The Negatives Of Technology When Parenting
For all of the positives associated with using technology, there’s always going to be downsides. The below are some of the things I’m concerned about when it comes to using technology so much when parenting:
- In a world where technology is so dominant, how will our kids be affected physically by a lifetime of technology? We’ve already seen childhood obesity being the result of reduced physical activity, with devices blamed for lack of outside play. But what about other things? Will there be injuries from using wearable and implanted tech, in a similar way that computers and phones have caused RSI injuries in our wrists, thumbs and necks? ‘Smart contact lenses’ blamed for blindness, perhaps?
- It’s not just physical though. How will a reliance on technology impact our kids from a mental perspective? For instance, kids don’t have to wait for anything these days – is this ‘on-demand’ culture going to result in a generation with a short attention span who are constantly distracted and increasingly demanding. I’m sure mine isn’t the only toddler who demands Peppa Pig be put on TV instantly and doesn’t understand why she can’t have something now. Remember when you had to watch whatever was on TV – including adverts? Kids don’t!
Is it called ‘on-demand’ TV because you spend your life switching between different shows that your toddler demands to watch every 5 mins?
— The DADventurer (@The_dadventurer) June 26, 2017
- Technology is massively distracting – I know that a notification usually has me scrambling for my phone, no matter what I’m doing. This obviously isn’t the greatest thing if I’m doing something with Toddler L – the focus should be on her, but technology often unfairly grabs my attention.
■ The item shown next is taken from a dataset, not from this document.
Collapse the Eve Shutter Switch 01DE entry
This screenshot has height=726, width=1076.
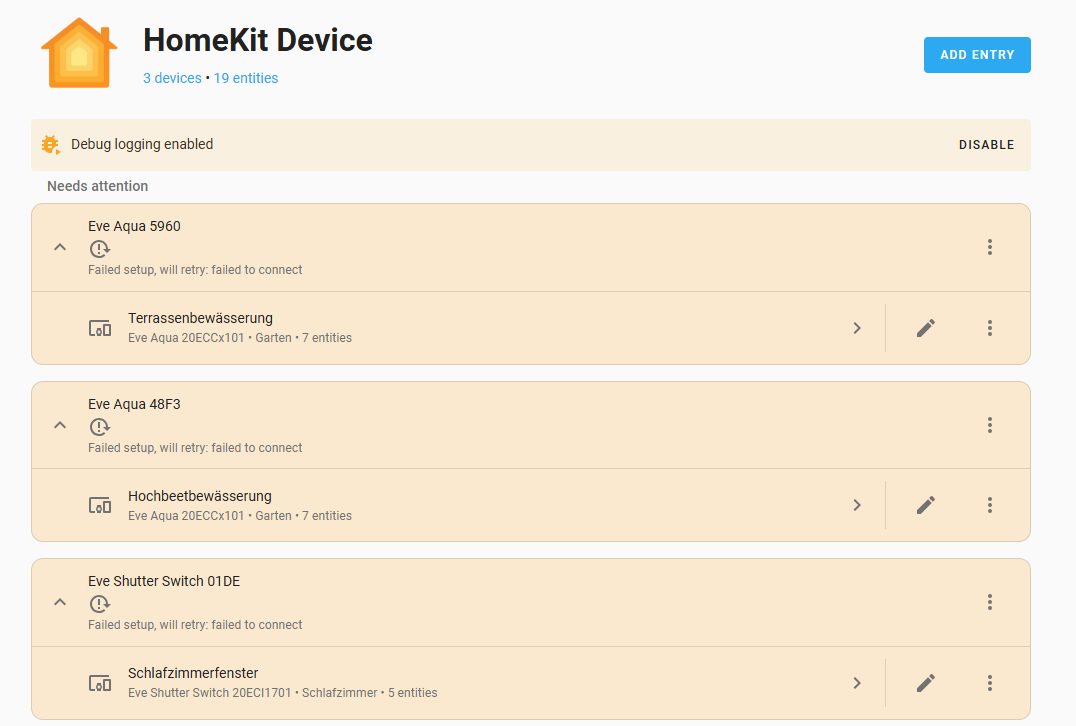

It’s the same with kids – there’s plenty of times when Toddler L is playing, but something on TV grabs her attention and turns her into zombie-mode staring at the screen from inches away. Will distraction after distraction mean our kids just never get anything done?
- Something I’ve noticed over the years – and I’d imagine the next generations are going to too – is that we no longer need to retain information. I used to remember stuff, but now struggle – a prime example being that I knew all of my childhood friends’ phone numbers, but now don’t even know my landline. This could be old age, but I think it’s more down to the fact that we don’t need to retain information anymore, we only need to know how to find the information out, e.g. Google. Will Toddler L’s memory be pretty pathetic when compared to older generations as a result?
- Although technology allows us to capture memories, questions arise as to whether we record and share too much. Is no moment sacred anymore? Where is the line? Will the photo of Toddler L using her potty, the post about her crapping in the bath or any other to-be-captured ‘private’ situation act as a source of embarrassment in the future? Could this oversharing impact her time at school, her relationships or future employment? Will our kids hate us for sharing personal things on the internet that they didn’t agree to? Who knows?
- All technology is hackable and open to abuse, so does a reliance on tech open us up to unnecessary danger? For instance, photos of our kids can be stolen from the cloud and repurposed for other unsavoury things. Viruses / malware can collect our personal information and be used for identify theft, fraud or even locating us. Hell, according to Black Mirror, robotic bees can even be hacked and used to kill people. Is an increasingly online life opening our families up to all manner of abuse?
So those are some of the things I’m concerned about when it comes to technology and our kids. Are you worried about these? Are there any other negatives of tech when it comes to parenting? Let me know below!